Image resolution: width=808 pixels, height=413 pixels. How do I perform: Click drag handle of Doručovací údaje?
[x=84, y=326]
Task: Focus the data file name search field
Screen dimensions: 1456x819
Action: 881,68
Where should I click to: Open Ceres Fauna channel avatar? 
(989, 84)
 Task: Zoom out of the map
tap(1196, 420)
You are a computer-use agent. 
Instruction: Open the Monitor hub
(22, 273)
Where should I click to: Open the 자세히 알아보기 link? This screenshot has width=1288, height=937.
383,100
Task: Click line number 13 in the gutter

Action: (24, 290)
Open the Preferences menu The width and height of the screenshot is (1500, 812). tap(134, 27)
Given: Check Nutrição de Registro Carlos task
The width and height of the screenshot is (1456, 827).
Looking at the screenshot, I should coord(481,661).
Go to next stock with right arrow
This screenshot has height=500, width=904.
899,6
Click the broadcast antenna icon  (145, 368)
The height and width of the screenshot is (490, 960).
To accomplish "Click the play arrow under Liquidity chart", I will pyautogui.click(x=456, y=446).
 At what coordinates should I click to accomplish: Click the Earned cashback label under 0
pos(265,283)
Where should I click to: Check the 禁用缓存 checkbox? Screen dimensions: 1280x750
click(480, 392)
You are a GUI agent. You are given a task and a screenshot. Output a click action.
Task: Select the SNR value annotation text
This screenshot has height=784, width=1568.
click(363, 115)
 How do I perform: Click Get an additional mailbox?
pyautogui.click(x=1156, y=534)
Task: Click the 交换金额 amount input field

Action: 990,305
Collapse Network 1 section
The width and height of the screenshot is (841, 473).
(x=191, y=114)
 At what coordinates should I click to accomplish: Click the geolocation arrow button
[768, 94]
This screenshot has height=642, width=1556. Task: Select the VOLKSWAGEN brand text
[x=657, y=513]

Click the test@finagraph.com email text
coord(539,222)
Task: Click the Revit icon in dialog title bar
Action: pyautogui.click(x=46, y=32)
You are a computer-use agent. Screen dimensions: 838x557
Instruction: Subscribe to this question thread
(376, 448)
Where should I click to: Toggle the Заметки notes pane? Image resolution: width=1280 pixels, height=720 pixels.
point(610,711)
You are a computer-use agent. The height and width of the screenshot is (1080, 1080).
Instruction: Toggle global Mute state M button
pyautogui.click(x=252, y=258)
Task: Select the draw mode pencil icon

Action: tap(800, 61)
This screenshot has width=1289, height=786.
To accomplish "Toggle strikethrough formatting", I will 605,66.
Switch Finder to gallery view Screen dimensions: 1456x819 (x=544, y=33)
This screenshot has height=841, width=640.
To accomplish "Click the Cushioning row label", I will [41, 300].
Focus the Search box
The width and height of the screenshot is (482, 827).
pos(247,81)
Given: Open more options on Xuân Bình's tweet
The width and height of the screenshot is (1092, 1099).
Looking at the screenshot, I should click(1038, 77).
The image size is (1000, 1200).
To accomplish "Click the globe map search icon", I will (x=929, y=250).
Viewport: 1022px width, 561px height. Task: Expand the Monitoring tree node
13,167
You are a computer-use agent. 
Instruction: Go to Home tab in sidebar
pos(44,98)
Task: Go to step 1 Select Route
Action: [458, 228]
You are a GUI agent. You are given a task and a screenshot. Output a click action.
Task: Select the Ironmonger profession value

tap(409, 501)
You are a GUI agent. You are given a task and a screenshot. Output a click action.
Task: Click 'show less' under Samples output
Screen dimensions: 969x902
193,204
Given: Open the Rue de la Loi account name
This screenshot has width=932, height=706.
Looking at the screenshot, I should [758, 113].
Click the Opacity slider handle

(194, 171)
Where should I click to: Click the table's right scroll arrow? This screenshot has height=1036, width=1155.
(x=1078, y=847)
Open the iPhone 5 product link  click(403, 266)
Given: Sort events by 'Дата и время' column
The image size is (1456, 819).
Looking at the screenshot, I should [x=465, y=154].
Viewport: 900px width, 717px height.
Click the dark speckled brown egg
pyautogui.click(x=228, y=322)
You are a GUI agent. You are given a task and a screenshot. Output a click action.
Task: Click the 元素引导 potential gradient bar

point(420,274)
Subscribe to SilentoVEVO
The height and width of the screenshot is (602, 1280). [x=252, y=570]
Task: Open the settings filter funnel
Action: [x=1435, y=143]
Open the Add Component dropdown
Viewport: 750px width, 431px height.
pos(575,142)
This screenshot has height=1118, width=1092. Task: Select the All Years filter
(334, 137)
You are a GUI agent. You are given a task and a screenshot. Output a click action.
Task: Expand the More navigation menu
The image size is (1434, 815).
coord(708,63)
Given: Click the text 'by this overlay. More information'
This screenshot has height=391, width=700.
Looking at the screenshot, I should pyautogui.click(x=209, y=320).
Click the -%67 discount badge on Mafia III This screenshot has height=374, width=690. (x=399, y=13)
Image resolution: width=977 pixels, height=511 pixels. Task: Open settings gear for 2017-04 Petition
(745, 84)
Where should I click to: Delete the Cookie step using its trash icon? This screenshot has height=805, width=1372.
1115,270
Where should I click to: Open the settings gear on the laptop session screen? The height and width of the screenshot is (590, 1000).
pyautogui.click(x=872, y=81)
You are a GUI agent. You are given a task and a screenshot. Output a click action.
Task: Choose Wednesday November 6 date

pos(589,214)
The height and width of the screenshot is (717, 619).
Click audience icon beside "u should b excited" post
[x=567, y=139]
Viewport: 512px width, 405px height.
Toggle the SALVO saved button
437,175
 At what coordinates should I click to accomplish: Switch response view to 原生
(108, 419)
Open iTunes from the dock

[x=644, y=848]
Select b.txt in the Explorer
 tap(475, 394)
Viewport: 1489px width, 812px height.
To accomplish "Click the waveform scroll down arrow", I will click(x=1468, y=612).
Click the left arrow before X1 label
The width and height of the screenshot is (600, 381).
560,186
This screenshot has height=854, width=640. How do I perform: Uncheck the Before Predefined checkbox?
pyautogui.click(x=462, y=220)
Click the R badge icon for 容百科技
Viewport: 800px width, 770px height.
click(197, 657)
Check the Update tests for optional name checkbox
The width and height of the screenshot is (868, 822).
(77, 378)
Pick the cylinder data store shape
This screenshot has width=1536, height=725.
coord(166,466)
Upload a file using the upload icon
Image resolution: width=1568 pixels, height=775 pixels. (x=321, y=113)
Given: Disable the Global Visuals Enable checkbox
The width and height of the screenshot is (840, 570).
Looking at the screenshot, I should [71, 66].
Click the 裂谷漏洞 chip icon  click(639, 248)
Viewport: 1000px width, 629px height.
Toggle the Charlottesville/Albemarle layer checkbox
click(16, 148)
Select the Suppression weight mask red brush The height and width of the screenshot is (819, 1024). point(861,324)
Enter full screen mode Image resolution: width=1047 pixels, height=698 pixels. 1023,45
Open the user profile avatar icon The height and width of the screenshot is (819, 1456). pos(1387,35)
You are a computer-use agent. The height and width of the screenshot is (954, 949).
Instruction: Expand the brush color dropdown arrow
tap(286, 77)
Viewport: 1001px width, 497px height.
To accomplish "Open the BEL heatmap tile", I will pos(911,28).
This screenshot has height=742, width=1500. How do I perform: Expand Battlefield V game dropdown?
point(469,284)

Short problem:
Please rescale the items starting at the line that contains "You are a computer-use agent. Screen" and ending at the line that contains "Action: tap(800, 61)" by writing out every line again, requests included. Multiply each coordinate in the answers by 0.95 and round to whole numbers, with halves rounded up, but leave every number in the requests unchanged.

Task answer:
You are a computer-use agent. Screen dimensions: 838x557
Instruction: Subscribe to this question thread
(357, 426)
Where should I click to: Toggle the Заметки notes pane? Image resolution: width=1280 pixels, height=720 pixels.
point(580,675)
You are a computer-use agent. The height and width of the screenshot is (1080, 1080).
Instruction: Toggle global Mute state M button
pyautogui.click(x=239, y=245)
Task: Select the draw mode pencil icon

Action: tap(760, 58)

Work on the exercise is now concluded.